## Directives
a) Answer these questions using the workshop report:
(i) In which city was the workshop held?
(ii) In what year did the writer leave the job at Intent Media?
(iii) What three categories of models did Hannah Wallach describe?
b) Write the next part of the report on the fairness in machine learning workshop, picking up after its final sentence.

## Passage to read
■ ■ ■ ■ ■ ■ ■

Archive for the ‘open source tools’ Category

Fairness, accountability, and transparency in big data models

As I wrote about already, last Friday I attended a one day workshop in Montreal called FATML: Fairness, Accountability, and Transparency in Machine Learning. It was part of the NIPS conference for computer science, and there were tons of nerds there, and I mean tons. I wanted to give a report on the day, as well as some observations.

First of all, I am super excited that this workshop happened at all. When I left my job at Intent Media in 2011 with the intention of studying these questions and eventually writing a book about them, they were, as far as I know, on nobody’s else’s radar. Now, thanks to the organizers Solon and Moritz, there are communities of people, coming from law, computer science, and policy circles, coming together to exchange ideas and strategies to tackle the problems. This is what progress feels like!

OK, so on to what the day contained and my copious comments.

Hannah Wallach

Sadly, I missed the first two talks, and an introduction to the day, because of two airplane cancellations (boo American Airlines!). I arrived in the middle of Hannah Wallach’s talk, the abstract of which is located here. Her talk was interesting, and I liked her idea of having social scientists partnered with data scientists and machine learning specialists, but I do want to mention that, although there’s a remarkable history of social scientists working within tech companies – say at Bell Labs and Microsoft and such – we don’t see that in finance at all, nor does it seem poised to happen. So in other words, we certainly can’t count on social scientists to be on hand when important mathematical models are getting ready for production.

Also, I liked Hannah’s three categories of models: predictive, explanatory, and exploratory. Even though I don’t necessarily think that a given model will fall neatly into one category or the other, they still give you a way to think about what we do when we make models. As an example, we think of recommendation models as ultimately predictive, but they are (often) predicated on the ability to understand people’s desires as made up of distinct and consistent dimensions of personality (like when we use PCA or something equivalent). In this sense we are also exploring how to model human desire and consistency. For that matter I guess you could say any model is at its heart an exploration into whether the underlying toy model makes any sense, but that question is dramatically less interesting when you’re using linear regression.

■ ■ ■ ■ ■ ■ ■

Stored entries
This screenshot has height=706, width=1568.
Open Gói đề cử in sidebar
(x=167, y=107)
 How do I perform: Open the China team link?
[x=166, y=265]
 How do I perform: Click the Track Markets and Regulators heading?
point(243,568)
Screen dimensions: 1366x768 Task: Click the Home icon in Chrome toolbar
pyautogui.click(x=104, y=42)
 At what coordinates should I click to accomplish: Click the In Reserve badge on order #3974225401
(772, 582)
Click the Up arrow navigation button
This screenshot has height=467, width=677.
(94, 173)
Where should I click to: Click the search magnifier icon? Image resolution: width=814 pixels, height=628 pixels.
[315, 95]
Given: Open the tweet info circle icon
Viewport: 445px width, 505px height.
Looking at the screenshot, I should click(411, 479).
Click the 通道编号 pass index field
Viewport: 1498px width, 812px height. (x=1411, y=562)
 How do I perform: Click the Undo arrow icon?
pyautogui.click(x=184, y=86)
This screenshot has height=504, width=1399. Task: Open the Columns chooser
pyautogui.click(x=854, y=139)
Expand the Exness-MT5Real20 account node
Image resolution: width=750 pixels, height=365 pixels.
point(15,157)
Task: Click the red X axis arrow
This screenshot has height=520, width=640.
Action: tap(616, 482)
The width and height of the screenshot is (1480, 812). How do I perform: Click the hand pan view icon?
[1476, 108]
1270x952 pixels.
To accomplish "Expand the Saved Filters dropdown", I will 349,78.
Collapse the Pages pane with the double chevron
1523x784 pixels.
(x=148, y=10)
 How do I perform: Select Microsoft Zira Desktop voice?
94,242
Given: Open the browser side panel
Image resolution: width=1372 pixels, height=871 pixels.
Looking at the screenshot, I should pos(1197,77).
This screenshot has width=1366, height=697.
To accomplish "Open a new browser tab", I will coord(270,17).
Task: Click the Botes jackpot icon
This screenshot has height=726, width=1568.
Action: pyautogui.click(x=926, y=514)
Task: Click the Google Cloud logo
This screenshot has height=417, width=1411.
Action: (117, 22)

■ ■ ■ ■ ■ ■ ■

## Responses for each task
a)
(i) Montreal
(ii) 2011
(iii) Predictive, explanatory, and exploratory

b)
Anupam Datta and Michael Tschantz

Next up Michael Tschantz reported on work with Anupam Datta that they’ve done on Google profiles and Google ads. The started with google’s privacy policy, which I can’t find but which claims you won’t receive ads based on things like your health problems. Starting with a bunch of browsers with no cookies, and thinking of each of them as fake users, they did experiments to see what actually happened both to the ads for those fake users and to the google ad profiles for each of those fake users. They found that, at least sometimes, they did get the “wrong” kind of ad, although whether Google can be blamed or whether the advertiser had broken Google’s rules isn’t clear. Also, they found that fake “women” and “men” (who did not differ by any other variable, including their searches) were offered drastically different ads related to job searches, with men being offered way more ads to get $200K+ jobs, although these were basically coaching sessions for getting good jobs, so again the advertisers could have decided that men are more willing to pay for such coaching.

An issue I enjoyed talking about was brought up in this talk, namely the question of whether such a finding is entirely evanescent or whether we can call it “real.” Since google constantly updates its algorithm, and since ad budgets are coming and going, even the same experiment performed an hour later might have different results. In what sense can we then call any such experiment statistically significant or even persuasive? Also, IRL we don’t have clean browsers, so what happens when we have dirty browsers and we’re logged into gmail and Facebook? By then there are so many variables it’s hard to say what leads to what, but should that make us stop trying?

From my perspective, I’d like to see more research into questions like, of the top 100 advertisers on Google, who saw the majority of the ads? What was the economic, racial, and educational makeup of those users? A similar but different (because of the auction) question would be to reverse-engineer the advertisers’ Google ad targeting methodologies.

Finally, the speakers mentioned a failure on Google’s part of transparency. In your advertising profile, for example, you cannot see (and therefore cannot change) your marriage status, but advertisers can target you based on that variable.

Sorelle Friedler, Carlos Scheidegger, and Suresh Venkatasubramanian

Next up we had Sorelle talk to us about her work with two guys with enormous names. They think about how to make stuff fair, the heart of the question of this workshop.

First, if we included race in, a resume sorting model, we’d probably see negative impact because of historical racism. Even if we removed race but included other attributes correlated with race (say zip code) this effect would remain. And it’s hard to know exactly when we’ve removed the relevant attributes, but one thing these guys did was define that precisely.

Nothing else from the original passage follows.